Montag, 14. Februar 2011

bei einem sparziergang durch medellin faellt denitiv die hohe anzahl an strassen mahlerei auf. teilweise sind es eher unschoen geschmierte grafitis, teilweise aber durchaus kunstwerke. an ein langen steinmauer neben dem mueso de arte moderno gibt es folgendes kunstwerk.

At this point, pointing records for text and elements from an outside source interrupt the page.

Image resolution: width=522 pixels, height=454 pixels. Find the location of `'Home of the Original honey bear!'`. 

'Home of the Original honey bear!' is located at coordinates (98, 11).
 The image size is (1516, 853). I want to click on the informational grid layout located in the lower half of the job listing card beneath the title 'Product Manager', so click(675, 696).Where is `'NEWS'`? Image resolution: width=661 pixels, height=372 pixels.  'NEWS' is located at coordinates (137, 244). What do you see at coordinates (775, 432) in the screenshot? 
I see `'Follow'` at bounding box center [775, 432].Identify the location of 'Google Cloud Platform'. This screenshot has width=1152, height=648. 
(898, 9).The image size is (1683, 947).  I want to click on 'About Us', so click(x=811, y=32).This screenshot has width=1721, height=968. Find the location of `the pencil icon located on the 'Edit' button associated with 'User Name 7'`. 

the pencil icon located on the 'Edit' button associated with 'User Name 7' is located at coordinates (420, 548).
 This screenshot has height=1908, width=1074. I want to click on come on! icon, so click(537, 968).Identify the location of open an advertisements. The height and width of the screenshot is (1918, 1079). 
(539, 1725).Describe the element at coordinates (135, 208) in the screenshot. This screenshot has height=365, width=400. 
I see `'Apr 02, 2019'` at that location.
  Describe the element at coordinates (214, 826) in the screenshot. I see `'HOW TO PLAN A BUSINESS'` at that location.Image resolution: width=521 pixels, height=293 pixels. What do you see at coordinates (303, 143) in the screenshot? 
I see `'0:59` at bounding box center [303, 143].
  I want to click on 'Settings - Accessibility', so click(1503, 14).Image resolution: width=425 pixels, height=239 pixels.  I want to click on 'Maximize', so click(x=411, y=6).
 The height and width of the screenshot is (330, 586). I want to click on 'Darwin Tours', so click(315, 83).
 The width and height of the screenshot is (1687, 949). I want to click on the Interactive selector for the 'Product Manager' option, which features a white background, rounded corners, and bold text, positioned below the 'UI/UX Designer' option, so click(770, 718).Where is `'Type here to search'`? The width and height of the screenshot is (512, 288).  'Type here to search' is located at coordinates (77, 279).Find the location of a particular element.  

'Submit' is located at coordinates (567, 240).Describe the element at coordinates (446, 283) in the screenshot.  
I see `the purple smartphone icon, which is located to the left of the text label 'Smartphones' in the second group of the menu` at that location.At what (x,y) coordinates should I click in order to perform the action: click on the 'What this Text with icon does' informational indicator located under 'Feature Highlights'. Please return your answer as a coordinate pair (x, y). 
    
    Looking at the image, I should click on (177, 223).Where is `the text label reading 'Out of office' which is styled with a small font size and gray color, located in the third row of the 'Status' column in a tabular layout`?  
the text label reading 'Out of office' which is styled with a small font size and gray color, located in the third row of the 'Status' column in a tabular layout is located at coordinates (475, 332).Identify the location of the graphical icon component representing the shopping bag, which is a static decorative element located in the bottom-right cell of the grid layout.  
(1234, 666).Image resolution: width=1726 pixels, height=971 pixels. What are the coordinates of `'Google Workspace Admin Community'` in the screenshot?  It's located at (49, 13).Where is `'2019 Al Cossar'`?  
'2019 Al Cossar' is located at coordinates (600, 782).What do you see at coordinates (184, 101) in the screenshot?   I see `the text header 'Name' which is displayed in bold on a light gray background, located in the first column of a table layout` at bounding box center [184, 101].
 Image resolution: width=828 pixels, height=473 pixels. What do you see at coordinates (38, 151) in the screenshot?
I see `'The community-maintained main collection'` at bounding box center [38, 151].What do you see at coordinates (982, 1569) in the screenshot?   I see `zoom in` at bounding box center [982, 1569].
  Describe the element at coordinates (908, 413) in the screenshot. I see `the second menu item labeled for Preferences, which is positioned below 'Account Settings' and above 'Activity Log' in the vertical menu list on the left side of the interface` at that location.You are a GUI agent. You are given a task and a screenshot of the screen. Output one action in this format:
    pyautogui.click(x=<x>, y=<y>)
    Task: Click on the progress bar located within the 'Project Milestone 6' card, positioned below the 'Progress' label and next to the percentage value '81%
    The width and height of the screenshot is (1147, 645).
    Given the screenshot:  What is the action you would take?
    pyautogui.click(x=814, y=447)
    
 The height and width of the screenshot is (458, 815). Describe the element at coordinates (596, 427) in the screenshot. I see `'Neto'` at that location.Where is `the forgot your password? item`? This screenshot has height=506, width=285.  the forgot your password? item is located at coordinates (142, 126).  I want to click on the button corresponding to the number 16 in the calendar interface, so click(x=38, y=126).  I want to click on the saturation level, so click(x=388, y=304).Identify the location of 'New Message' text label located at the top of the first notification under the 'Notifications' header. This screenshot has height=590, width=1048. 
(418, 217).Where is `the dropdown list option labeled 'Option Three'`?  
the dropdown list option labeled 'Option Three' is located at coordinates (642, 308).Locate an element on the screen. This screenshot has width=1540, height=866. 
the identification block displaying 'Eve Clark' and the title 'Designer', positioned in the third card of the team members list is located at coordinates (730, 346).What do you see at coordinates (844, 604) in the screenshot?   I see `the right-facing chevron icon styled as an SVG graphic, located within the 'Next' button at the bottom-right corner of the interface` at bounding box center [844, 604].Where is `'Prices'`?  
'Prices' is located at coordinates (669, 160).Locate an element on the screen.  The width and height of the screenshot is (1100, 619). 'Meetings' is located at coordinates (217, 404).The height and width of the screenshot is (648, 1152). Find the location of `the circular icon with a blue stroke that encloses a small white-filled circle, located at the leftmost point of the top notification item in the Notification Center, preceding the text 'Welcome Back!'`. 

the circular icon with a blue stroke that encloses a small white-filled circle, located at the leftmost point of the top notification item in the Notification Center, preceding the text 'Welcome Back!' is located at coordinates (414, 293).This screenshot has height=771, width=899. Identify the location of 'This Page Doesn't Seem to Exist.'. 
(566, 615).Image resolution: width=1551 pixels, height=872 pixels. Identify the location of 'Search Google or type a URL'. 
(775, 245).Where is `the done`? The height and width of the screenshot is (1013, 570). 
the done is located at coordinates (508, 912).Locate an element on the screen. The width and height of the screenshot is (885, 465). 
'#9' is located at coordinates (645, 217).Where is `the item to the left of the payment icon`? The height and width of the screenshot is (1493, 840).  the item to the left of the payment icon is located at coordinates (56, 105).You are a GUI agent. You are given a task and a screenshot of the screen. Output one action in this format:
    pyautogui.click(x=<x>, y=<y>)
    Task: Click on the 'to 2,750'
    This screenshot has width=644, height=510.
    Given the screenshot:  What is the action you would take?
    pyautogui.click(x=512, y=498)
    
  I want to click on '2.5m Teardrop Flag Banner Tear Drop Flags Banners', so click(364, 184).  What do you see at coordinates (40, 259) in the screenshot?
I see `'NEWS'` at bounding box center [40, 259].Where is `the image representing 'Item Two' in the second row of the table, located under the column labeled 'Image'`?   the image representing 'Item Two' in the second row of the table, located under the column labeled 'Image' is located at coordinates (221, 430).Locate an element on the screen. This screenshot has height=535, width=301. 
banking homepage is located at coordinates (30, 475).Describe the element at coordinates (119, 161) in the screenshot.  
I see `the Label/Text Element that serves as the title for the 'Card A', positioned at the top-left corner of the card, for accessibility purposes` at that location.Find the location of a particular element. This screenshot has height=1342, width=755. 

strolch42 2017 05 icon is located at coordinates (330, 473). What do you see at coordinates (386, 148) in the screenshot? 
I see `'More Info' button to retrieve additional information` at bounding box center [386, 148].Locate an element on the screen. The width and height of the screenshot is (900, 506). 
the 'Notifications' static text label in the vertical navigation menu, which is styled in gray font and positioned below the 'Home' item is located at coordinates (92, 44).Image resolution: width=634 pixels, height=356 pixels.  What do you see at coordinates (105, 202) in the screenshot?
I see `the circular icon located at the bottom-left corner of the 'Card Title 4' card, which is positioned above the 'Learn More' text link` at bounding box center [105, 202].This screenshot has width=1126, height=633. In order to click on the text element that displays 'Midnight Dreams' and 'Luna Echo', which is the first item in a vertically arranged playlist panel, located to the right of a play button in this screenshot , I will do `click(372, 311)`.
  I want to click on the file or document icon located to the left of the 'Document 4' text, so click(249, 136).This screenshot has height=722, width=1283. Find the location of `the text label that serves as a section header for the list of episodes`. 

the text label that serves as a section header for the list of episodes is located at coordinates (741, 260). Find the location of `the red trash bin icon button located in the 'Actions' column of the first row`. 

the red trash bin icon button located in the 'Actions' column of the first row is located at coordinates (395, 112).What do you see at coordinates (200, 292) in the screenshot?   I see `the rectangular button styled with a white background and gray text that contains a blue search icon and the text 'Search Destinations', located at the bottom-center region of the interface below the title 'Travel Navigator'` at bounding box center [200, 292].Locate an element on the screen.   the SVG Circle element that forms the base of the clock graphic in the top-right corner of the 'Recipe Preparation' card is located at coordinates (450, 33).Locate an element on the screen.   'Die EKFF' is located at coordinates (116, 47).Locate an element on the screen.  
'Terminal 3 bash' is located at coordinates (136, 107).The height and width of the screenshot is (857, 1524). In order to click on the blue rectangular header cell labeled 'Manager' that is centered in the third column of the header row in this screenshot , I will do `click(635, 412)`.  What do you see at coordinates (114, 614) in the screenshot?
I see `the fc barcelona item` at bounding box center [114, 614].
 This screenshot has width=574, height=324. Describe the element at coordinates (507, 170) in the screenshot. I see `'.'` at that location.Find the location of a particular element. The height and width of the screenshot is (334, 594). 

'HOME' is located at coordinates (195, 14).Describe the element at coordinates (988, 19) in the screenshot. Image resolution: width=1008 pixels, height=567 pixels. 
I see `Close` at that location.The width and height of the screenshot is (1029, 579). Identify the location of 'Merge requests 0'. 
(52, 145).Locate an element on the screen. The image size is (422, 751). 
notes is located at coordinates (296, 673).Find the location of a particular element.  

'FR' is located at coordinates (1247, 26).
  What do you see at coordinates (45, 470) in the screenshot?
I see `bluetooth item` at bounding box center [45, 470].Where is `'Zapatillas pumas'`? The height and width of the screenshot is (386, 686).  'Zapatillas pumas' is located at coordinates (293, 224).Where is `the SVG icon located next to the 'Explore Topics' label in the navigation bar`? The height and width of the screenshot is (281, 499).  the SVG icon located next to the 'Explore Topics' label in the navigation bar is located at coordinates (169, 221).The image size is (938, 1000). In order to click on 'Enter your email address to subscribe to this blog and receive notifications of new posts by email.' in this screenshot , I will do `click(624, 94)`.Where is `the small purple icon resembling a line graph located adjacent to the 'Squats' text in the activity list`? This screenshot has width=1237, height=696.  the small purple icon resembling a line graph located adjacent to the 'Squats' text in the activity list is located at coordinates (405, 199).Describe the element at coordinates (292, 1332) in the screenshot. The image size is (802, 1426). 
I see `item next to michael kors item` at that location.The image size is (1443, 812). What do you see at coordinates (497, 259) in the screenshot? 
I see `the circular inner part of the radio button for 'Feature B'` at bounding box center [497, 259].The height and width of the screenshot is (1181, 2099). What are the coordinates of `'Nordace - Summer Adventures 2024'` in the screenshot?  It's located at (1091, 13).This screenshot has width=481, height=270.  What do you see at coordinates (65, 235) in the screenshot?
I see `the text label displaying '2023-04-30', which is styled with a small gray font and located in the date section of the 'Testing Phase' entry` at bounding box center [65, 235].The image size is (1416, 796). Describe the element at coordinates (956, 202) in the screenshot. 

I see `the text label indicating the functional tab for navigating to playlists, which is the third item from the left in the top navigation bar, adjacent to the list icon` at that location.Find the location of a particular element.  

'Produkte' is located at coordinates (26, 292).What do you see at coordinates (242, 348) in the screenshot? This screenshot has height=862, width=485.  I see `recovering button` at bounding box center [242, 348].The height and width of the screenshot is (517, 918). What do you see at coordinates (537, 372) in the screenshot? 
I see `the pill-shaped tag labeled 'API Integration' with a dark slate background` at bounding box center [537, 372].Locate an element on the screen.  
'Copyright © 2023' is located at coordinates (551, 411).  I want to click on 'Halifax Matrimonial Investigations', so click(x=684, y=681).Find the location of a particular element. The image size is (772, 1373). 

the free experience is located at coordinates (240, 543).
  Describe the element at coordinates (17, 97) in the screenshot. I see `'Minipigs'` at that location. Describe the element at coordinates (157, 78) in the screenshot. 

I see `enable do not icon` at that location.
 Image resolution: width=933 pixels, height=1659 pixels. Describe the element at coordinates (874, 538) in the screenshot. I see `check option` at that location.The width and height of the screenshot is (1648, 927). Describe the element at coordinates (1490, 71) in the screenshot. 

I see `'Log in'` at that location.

nicht alles ist malerei, bei diesem kunstwerk wurden zusaetzlich mosaki-steine verwendet. fuer mich hat es fast den eindruck gemacht, dass es ein bezahltes kunstwerk ist.

medellin

Sonntag, 13. Februar 2011

bist zu einem gewissen grad haelt medellin was es versprochen hat. ziemlich gute wetter, obwohl es doch an einigen nachmittag start geregnet hat und meist bewoelkt ist, angenehme leute sowie gutes flair. nichts destro trotz ist es eine grossstadt. dies impliziert hier hauptsaechlich, dass es billige und teure gegenden gibt. grundsaetzlich wuerde ich mich ja auch mit billigeren gegenden zu frieden geben, allerdings ist das wohl nicht das beste fuer das koerperliche und geistige wohlbefinden. sich in den besseren gegenden auf budget art durchzuschlagen ist nicht immer ganz so leicht, aber man findet auch immer wieder eine oase zwischendurch.

was ich an medellin mag, ist das es eine metro gibt mit der man so ziemlich ueberall hin kommt – und das ganze mit 2 linien. medellin ist begrenzt von zwei bergketten, die medellin in eine nord-sued gestrecke form zwaengen, somit wuerde sogar eine metro-linie von norden nach sueden reichen. die zweite ist auch nur eine kurze die in ein kleines nebental fuehrt. weiters zu erwaehnen ist, dass das metro system mit 3 metro cables erweiter ist. eine seilbahn welche die bewohnten berghaenge hinauf fuehrt – und das ganze wohl bemerkt mit dem selben metro-ticket fuer (1550 cop – 60cents).

guatape

Freitag, 11. Februar 2011

wie ich im nachhinein erfahren habe ist der see bei guatape, kein natuerlicher, viel mehr handelt es ich um einen staudamm. wo sich die staumauer befindet, weiss ich allerdings nicht. sie ist auf alle faelle nicht in sichtweite. nach aussagen von anderen hat sich auch guatape frueher an einem tiefer gelegen ort befunden und wurde im zuge des projektes uebersiedelt. erklaert wohl auch teilweise warum die stadt sehr nett und aufgeraeumt aussieht.

hauptattraktion von guatape ist sicherlich der felsen el peñol. auf vielen bildern sieht er nicht so brauschend gross aus, aber der aufstieg braucht doch schweistreibende 20min. die aussicht lohnt sich aber auf alle faelle.


so schoen die aussicht vom fels-klotz auch sein mag, um einiges beeindruckender ist eine kayak fahrt durch das gewaesser. allerdings sollte man sich merken welchen weg man genommen hat. als ich nach gut 1,5h mich auf den rueckweg machen wollte, bin ich eine gute stunde durch sackgassen geirrt – war nur beschraenkt lustig. nach 4h intensiven paddeln war ich am abend entsprechend k.o. – zu meinen kolumbien-highlight gehoert die fahrt allerdings trotzdem.